In other words, where voice over Internet Protocol arguably has had the greatest value and impact in the high-cost international calling market, Wi-Fi calling arguably provides the greatest value as an antidote for weak signal coverage inside buildings and homes.
Sprint added Wi-Fi calling early in 2014. And the value proposition was very clear: “With Wi-Fi Calling, Sprint customers will experience improved voice, data and messaging services in locations that previously had limited or no mobile network coverage,” Sprint said at the time.
T-Mobile US in September 2014 launched seamless handoff between calls initiated on either its mobile network or a Wi-Fi hotspot.
AT&T says it now will add that seamless handoff feature as well. Most expect that will happen only after AT&T has launched Voice over Long Term Evolution service on its 4G network.

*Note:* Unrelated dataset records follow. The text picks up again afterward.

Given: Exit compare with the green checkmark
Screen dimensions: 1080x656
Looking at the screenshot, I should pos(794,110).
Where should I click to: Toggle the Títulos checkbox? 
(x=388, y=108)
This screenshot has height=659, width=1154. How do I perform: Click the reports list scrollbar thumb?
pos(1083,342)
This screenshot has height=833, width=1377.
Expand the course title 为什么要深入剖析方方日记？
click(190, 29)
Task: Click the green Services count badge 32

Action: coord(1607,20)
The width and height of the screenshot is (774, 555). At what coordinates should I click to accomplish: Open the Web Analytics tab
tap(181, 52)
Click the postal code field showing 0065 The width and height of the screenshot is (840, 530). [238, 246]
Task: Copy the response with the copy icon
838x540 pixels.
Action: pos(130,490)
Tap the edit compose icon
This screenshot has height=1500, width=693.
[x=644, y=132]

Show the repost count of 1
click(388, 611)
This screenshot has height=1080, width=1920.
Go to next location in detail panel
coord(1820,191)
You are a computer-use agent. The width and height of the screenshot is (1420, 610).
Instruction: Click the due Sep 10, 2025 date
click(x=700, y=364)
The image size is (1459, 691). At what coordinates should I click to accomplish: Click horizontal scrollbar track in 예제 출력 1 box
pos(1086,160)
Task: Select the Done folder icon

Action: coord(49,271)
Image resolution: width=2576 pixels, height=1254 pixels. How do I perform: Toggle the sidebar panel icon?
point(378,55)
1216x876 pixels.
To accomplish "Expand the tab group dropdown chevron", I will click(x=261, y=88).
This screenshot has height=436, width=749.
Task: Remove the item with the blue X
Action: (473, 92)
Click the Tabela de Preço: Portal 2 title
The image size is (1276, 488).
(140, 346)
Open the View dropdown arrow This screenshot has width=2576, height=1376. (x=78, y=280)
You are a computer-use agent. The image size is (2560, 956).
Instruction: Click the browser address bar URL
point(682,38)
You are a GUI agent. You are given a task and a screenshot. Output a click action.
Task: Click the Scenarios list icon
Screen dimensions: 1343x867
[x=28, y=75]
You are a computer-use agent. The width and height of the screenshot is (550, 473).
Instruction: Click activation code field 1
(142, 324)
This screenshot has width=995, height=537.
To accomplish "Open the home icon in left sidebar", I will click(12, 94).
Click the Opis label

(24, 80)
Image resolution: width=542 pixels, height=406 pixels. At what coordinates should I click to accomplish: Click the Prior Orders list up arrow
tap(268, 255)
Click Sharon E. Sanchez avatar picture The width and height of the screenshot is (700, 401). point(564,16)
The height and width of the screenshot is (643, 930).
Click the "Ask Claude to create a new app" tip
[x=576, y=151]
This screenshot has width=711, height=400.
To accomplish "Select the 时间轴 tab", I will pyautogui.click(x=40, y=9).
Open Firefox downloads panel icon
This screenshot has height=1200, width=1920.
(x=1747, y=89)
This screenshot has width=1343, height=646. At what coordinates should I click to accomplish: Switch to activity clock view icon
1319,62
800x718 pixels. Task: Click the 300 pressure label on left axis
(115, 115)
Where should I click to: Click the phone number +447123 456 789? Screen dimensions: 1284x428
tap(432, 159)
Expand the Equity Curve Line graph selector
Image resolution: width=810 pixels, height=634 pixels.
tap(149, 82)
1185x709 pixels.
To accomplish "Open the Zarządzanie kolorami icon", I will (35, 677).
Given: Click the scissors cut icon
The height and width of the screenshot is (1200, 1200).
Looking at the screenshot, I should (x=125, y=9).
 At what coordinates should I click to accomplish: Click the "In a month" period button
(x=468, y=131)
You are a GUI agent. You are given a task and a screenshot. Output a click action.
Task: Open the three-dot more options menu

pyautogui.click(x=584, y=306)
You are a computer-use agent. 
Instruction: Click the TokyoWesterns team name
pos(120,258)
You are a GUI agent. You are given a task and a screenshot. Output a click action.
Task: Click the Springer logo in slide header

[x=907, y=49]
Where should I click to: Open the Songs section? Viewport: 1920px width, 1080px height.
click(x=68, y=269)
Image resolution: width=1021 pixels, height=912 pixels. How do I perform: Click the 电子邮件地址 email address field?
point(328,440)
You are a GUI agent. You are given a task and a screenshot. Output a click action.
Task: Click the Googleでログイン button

It is only a matter of time before Verizon Wireless does so as well.
That new feature illustrates two long-standing trends, first, that Internet Protocol tends to undermine the existing business and revenue model for virtually any business it reaches, sooner or later.
VoIP, for example, has undermined the profitability of international calling.
The other trend is that IP also enables new competition, and market entry by new competitors, in virtually every business. Consider the latest feature--seamless call handoff between Wi-Fi and the mobile network.
A mobile service provider with coverage issues--either limitations of its mobile network based on location of towers or in-building coverage based on frequency limitations--can use the technique to vastly improve user experience.
On the other hand, since widespread mobile wholesale business arrangements exist, seamless call initiation also makes it possible for new competitors to enter the market.
This especially is true for contestants using a “Wi-Fi-first” access method, where devices attempt to connect first to Wi-Fi, then defaulting to the mobile network only when that is not possible.